*** DATASET EXCERPTS ***

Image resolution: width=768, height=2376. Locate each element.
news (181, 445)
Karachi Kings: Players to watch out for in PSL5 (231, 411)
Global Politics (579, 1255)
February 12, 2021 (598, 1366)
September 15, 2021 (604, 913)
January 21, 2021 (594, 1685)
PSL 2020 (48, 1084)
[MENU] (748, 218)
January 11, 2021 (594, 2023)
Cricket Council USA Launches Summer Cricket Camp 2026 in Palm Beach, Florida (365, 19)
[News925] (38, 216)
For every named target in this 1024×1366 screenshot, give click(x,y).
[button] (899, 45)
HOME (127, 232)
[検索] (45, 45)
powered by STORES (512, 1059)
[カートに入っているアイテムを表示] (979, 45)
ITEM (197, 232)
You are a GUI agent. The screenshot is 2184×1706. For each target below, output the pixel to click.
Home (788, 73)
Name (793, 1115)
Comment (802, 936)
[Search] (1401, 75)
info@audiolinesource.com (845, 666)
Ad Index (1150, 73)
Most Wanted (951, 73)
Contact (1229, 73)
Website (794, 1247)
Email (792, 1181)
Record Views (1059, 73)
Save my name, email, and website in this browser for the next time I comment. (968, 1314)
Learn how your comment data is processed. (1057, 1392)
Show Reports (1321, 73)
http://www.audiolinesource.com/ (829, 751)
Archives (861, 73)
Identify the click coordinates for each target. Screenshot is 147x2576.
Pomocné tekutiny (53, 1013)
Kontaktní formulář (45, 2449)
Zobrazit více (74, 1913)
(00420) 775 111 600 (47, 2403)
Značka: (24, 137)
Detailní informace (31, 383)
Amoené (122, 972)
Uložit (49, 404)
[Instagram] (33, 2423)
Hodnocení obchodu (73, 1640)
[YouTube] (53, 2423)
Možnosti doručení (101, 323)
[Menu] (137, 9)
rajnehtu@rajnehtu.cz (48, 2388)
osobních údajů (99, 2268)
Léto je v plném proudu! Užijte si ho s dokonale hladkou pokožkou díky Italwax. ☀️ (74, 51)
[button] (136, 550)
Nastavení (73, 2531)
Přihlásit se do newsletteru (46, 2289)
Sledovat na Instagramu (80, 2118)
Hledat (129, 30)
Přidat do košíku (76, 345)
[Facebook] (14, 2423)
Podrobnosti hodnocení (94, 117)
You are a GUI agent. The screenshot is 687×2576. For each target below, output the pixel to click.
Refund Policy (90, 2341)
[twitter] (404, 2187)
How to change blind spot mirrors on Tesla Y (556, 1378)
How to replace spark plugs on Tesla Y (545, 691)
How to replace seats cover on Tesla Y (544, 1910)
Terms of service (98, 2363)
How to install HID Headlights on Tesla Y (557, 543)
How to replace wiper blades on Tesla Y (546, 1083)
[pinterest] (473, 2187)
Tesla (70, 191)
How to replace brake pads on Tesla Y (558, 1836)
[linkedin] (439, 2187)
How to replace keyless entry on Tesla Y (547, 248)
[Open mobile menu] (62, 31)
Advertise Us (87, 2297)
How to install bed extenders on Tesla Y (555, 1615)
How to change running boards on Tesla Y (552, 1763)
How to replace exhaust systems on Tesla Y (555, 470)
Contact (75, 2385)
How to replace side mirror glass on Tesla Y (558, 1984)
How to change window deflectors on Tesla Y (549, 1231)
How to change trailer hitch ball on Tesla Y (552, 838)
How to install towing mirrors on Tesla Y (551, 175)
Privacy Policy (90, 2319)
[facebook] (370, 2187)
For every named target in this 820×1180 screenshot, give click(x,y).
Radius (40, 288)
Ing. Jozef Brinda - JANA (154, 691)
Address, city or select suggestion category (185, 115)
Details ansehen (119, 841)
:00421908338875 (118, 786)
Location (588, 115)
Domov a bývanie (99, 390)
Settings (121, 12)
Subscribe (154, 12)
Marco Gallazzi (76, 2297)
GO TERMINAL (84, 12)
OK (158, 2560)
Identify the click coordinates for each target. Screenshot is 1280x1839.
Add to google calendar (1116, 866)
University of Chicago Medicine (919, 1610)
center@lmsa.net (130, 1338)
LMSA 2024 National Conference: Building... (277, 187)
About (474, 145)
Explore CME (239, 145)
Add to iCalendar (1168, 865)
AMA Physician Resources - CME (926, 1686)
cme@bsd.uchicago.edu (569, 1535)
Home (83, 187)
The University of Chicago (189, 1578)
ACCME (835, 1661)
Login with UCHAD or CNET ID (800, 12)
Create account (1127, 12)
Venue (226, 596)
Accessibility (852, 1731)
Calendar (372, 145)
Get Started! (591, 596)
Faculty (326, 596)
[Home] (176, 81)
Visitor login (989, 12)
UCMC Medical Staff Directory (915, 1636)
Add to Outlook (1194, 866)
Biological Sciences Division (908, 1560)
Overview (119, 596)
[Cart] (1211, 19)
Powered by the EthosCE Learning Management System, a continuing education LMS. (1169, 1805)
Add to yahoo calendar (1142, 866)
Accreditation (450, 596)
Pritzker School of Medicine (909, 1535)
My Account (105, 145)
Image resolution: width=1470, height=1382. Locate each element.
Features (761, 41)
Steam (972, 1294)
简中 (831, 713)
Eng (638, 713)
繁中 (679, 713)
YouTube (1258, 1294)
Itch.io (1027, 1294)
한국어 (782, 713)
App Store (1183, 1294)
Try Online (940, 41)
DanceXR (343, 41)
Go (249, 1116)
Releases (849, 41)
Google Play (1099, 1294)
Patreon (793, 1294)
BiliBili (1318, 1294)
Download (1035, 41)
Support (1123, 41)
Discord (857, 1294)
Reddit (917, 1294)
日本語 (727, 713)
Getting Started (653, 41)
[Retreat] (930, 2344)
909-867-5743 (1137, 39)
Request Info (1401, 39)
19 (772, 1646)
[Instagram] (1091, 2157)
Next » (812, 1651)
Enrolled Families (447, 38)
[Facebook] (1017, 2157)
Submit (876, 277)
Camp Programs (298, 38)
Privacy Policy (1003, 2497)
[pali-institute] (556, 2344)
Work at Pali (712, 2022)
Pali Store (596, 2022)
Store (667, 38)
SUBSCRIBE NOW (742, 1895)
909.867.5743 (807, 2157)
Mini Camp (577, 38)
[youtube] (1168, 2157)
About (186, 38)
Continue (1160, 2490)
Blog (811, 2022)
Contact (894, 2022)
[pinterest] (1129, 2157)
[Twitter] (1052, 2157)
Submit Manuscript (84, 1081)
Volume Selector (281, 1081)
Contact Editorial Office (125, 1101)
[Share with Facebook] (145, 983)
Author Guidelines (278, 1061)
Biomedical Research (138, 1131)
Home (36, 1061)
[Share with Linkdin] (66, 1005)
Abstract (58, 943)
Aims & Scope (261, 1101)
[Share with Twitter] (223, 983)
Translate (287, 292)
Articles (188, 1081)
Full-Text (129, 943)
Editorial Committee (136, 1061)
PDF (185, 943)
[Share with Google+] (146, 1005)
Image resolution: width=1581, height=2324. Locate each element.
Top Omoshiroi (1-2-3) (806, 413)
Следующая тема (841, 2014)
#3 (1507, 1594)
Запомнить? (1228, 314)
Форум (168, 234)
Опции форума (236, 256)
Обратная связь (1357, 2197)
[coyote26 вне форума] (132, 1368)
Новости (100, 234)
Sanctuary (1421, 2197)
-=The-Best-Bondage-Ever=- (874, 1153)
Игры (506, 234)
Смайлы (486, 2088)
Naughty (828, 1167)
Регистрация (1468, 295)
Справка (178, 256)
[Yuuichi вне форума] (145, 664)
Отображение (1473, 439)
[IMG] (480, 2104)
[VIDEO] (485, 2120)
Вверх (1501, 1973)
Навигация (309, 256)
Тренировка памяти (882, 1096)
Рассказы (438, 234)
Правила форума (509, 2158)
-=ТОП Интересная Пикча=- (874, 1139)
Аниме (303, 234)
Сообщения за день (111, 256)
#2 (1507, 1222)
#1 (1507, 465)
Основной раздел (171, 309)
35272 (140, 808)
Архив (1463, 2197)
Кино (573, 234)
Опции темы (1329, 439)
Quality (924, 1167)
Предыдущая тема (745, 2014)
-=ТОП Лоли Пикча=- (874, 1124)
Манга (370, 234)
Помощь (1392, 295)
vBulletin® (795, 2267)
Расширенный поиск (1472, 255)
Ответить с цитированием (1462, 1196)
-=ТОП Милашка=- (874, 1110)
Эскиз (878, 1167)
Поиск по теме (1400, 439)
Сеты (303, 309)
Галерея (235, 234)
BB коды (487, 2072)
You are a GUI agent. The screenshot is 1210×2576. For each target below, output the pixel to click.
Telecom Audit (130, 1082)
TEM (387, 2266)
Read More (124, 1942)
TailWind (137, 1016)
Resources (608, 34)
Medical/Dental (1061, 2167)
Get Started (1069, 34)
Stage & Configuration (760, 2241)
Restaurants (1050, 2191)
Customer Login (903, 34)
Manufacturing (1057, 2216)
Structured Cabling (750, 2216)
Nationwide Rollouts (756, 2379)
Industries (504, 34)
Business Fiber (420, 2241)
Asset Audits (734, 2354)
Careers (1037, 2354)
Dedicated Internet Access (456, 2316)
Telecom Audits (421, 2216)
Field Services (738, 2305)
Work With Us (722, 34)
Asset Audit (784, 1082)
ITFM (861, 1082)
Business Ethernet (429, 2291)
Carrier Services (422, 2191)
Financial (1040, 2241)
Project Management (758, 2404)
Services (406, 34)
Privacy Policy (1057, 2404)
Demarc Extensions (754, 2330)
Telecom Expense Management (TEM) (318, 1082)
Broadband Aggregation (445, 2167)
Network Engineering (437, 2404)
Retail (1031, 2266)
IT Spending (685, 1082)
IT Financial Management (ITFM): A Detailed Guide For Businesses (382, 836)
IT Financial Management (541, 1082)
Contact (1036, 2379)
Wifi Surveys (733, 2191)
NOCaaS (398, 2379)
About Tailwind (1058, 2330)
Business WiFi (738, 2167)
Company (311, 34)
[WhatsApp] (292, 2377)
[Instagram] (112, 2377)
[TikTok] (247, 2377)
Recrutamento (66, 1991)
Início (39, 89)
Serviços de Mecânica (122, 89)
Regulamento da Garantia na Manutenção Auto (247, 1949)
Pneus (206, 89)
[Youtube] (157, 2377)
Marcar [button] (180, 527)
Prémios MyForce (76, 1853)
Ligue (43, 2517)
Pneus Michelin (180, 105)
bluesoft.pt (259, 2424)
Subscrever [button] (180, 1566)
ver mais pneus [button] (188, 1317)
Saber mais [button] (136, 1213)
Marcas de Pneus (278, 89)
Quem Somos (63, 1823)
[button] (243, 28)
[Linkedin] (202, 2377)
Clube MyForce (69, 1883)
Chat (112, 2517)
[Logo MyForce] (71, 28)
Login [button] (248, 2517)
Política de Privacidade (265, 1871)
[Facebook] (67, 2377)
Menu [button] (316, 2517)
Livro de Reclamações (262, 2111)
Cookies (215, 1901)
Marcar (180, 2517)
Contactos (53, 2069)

*** End of DATASET EXCERPTS ***

**THE TASK:** Line count for the string "this": work it out from the records above and reply with the number alone.

**RESPONSE TO THE TASK:** 3